Don Quichotte est une œuvre aussi déroutante que séduisante. Elle est aussi tout à fait anachronique à plus d’un titre. Roman de chevalerie, bien que purement parodique, il est important de se rappeler qu’il arrive à une époque où la période chevaleresque est complètement révolue (don Quichotte lui-même se demande si les formes d’enchantement depuis l’écriture des livres qu’il chérit tant). Cependant, on y retrouve tous les codes du roman moderne bien avant sa démocratisation, avec notamment la diversité des personnages et de leurs points de vue, l’abandon du religieux, l’adoption de la prose et du comique…
Cervantes nous offre un une histoire hautement non-linéaire, assez chaotique, dans laquelle les innombrables aventures de don Quichotte et de son fidèle écuyer Sancho Panza sont sans cesse interrompues par l’apparition de nouveaux personnages et le récit de leurs propres aventures, souvent orthogonales au cours du roman. Le récit paraît ainsi bien désorganisé mais on trouvera une certaine cohérence à l’approche du dénouement. De plus, la variété apportée par l’alternance entre narration, récit d’aventures, interventions extérieures, passages de romans chevaleresques, sonnets, chansons, et même une nouvelle, rend l’œuvre dynamique et plaisante à lire. En particulier, la sublime nouvelle intitulée « où il est prouvé que la curiosité est un vilain défaut » est un petit bijou d’intrigue amoureuse qui anticipe tous les codes de la littérature romantique du XVIIIème siècle.
Enfin, il va sans dire que don Quichotte est, de la première à la dernière ligne, une satire. Tous les sujets y passent et tous sont attaqués avec beaucoup d’intelligence et de comique par Cervantes. Entre autres, il y fait une critique exacerbée de la société féodale, des romans chevaleresques et de la chevalerie dans son ensemble, mais aussi, chose plus osée, du clergé et du pouvoir royal en place. En effet, Cervantes se moque sans détours du curé du village qui organise un autodafé de romans de chevalerie, qui manquent de réalisme et ne sont bon qu’à rendre fou. Mais au moment de choisir lesquels auraient le droit à ce triste sort, il en sauve bon nombre qu’il trouve de très bon goût. Ces actions ridicules et hypocrites seront confirmées à de multiples reprises, notamment lors de l’entretien avec le chanoine qui partage son avis. Des sujets aussi sensible que l’inquisition et la censure seront aussi largement critiqués.
Venons-en maintenant aux protagonistes de cette merveilleuse fresque, en commençant par le plus extravagant des héros de roman, l’ingénu hidalgo don Quichotte, aussi connu sous le nom de chevalier à la triste figure (après avoir perdu bon nombre de ses dents lors d’un épique combat).

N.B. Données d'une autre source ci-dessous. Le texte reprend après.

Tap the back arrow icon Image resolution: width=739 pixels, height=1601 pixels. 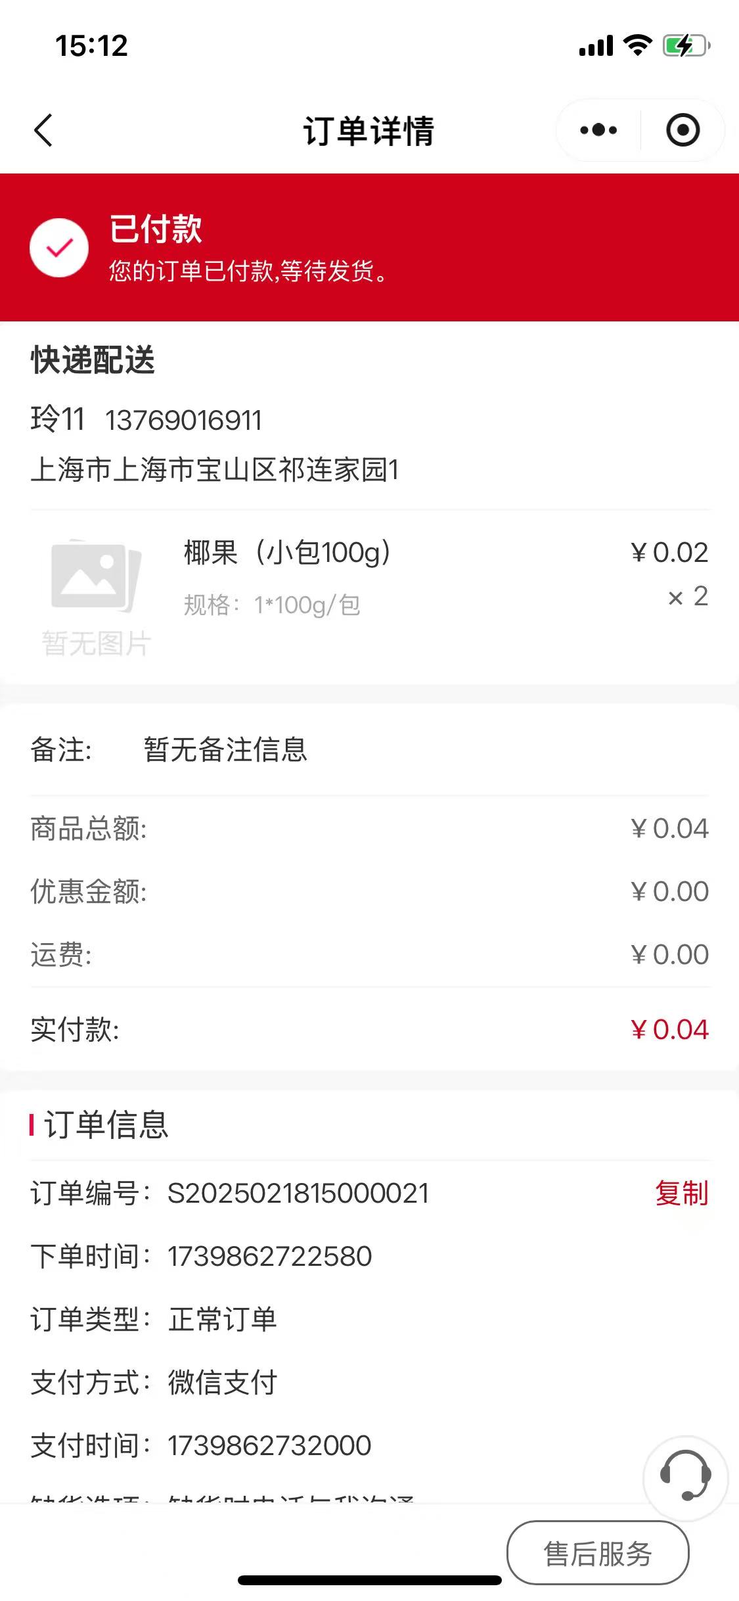43,130
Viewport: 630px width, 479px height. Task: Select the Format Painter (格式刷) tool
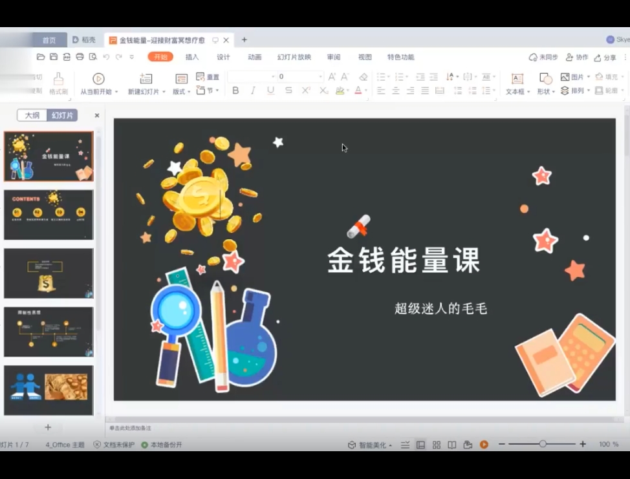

Mais avant de devenir aussi illustre, notre personnage n’était qu’un gentilhomme dénommé Alonso Quichano, dont la principale occupation consistait à lire des romans de chevalerie au point de devenir fou et de se projeter totalement dans cet imaginaire. Du jour au lendemain, il se fait chevalier errant, se choisit une dame de manière tout à fait arbitraire, Dulcinée du Toboso, à qui il se recommandera avant chaque périlleuse aventure, change de nom et part à la conquête de la gloire éternelle. Don Quichotte devient le défenseur des faibles et des opprimés, le pourfendeur de tous les dangers, il est désintéressé, altruiste, généreux et aussi ridicule que vaillant. Don Quichotte ne cesse de rendre perplexe quiconque le rencontre par l’ambivalence de son caractère, tantôt talentueux orateur, tantôt délirant et empêtré dans sa folie lorsqu’il s’agit de parler de sa profession de chevalier errant.
Notre curieux héros ne se sépare jamais de sa flamboyante monture Rossinante et de son fidèle écuyer Sancho Panza. Ce petit paysan, assez simple d’esprit, bon vivant et trivial, dévoué mais cupide est le parfait compagnon d’aventure. N’étant pas atteint par la même folie que celle de sont maître, mais motivé par la promesse de devenir empereur d’un magnifique archipel, Sancho Panza le suit dans chacune de ses mésaventures et tente toujours de lui faire entendre raison en l’alertant des embarras qui les attendent, sans succès. Un des duos les plus comiques de la littérature.